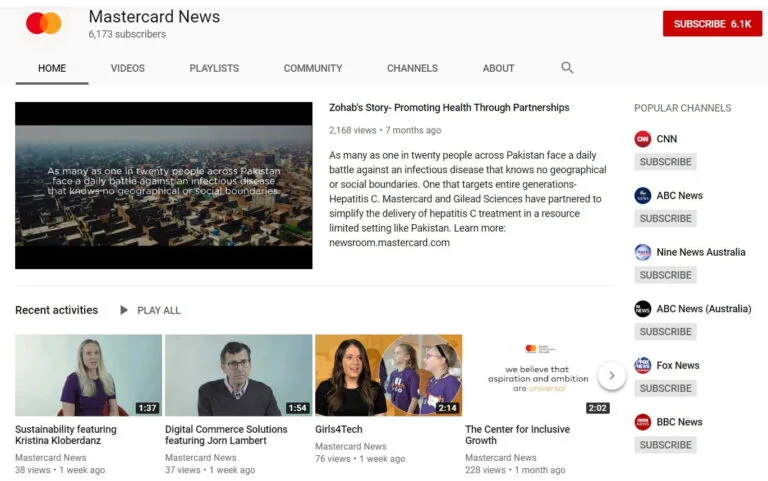Image resolution: width=768 pixels, height=481 pixels.
Task: Switch to the Videos tab
Action: pyautogui.click(x=127, y=68)
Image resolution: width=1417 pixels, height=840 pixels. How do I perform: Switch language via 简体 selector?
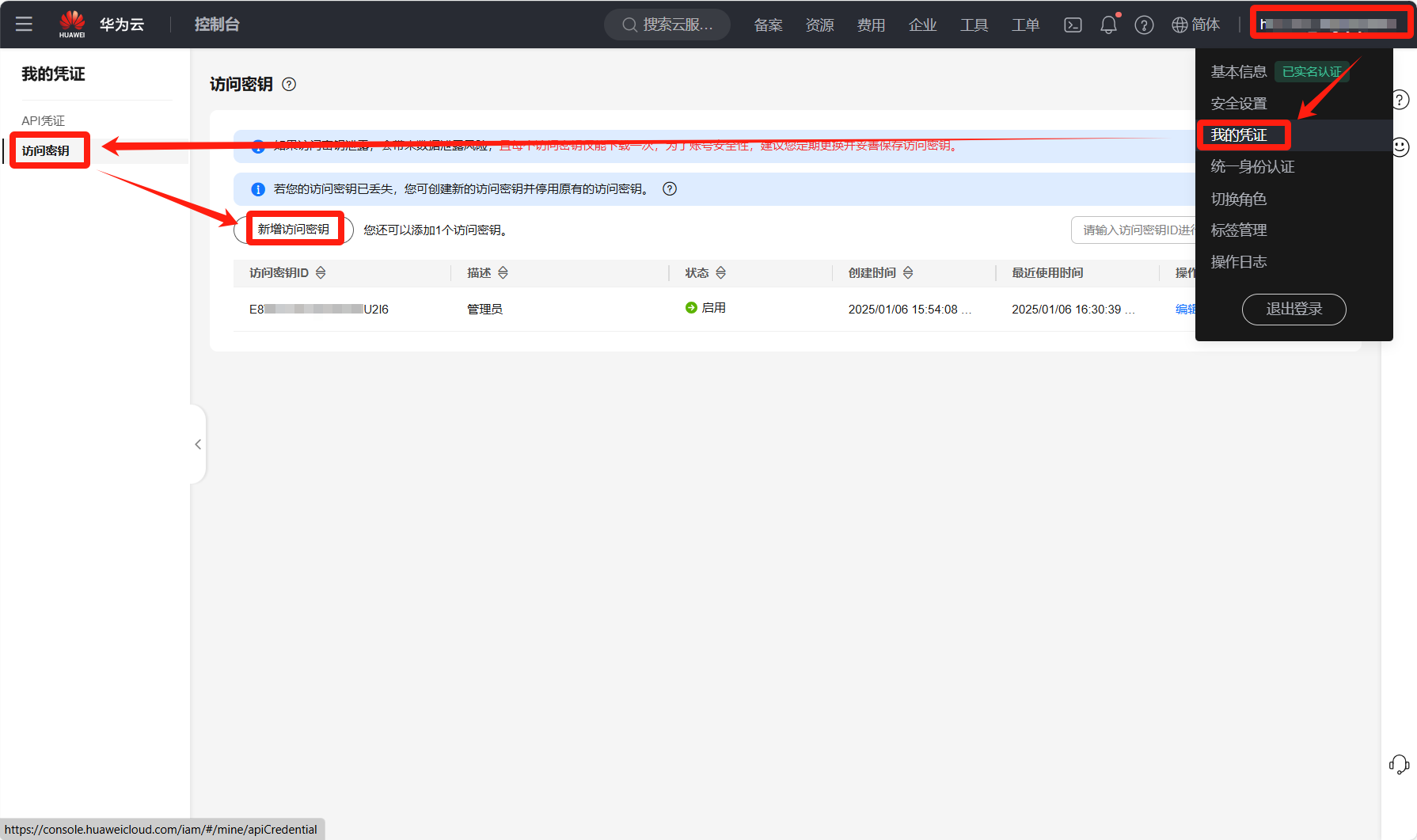pyautogui.click(x=1196, y=25)
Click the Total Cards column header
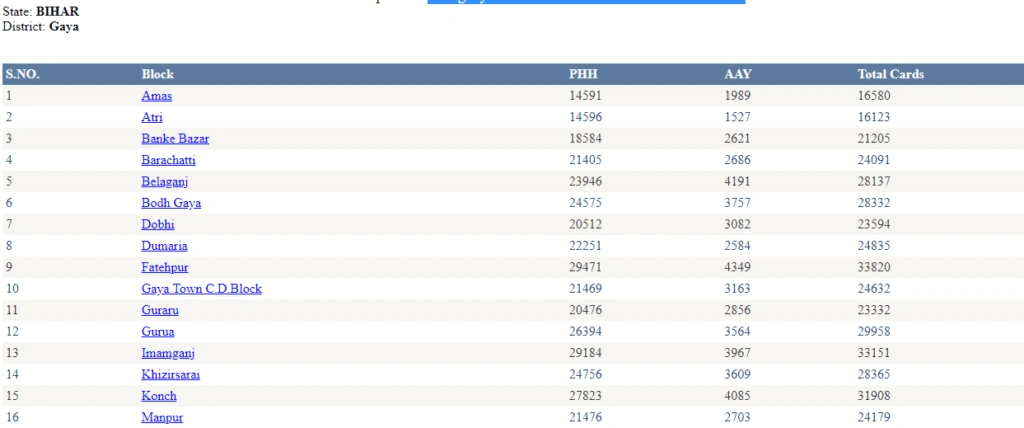Image resolution: width=1024 pixels, height=428 pixels. click(x=890, y=74)
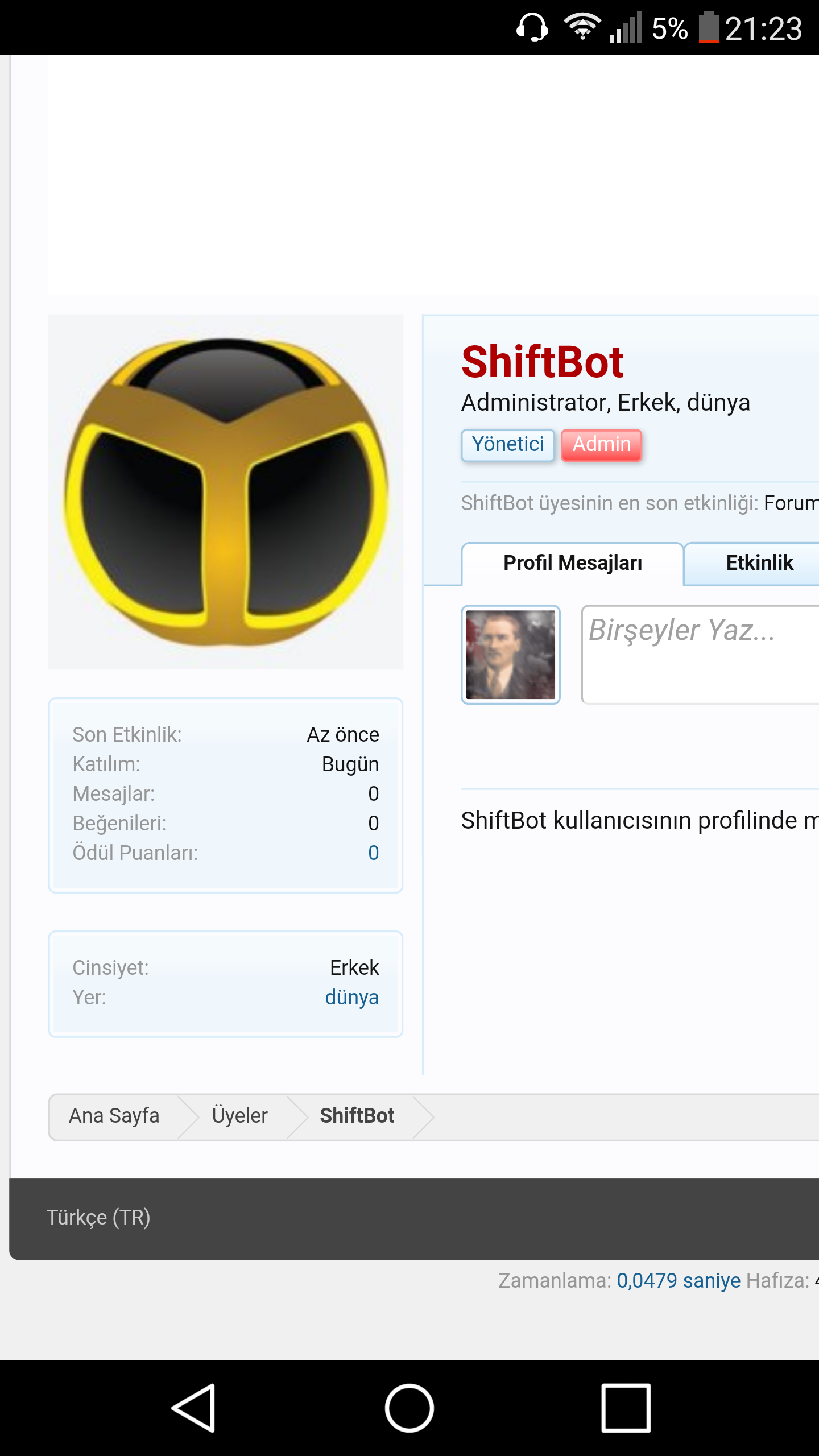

Task directions
Copy nothing but the lines from the line holding "Image resolution: width=1417" through the last line of the entries, exactly, while leaving out the pictures.

Solution below
Image resolution: width=1417 pixels, height=840 pixels. How do I perform: Switch language via 简体 selector?
pyautogui.click(x=1196, y=25)
Click the Total Cards column header
Image resolution: width=1024 pixels, height=428 pixels. click(x=890, y=74)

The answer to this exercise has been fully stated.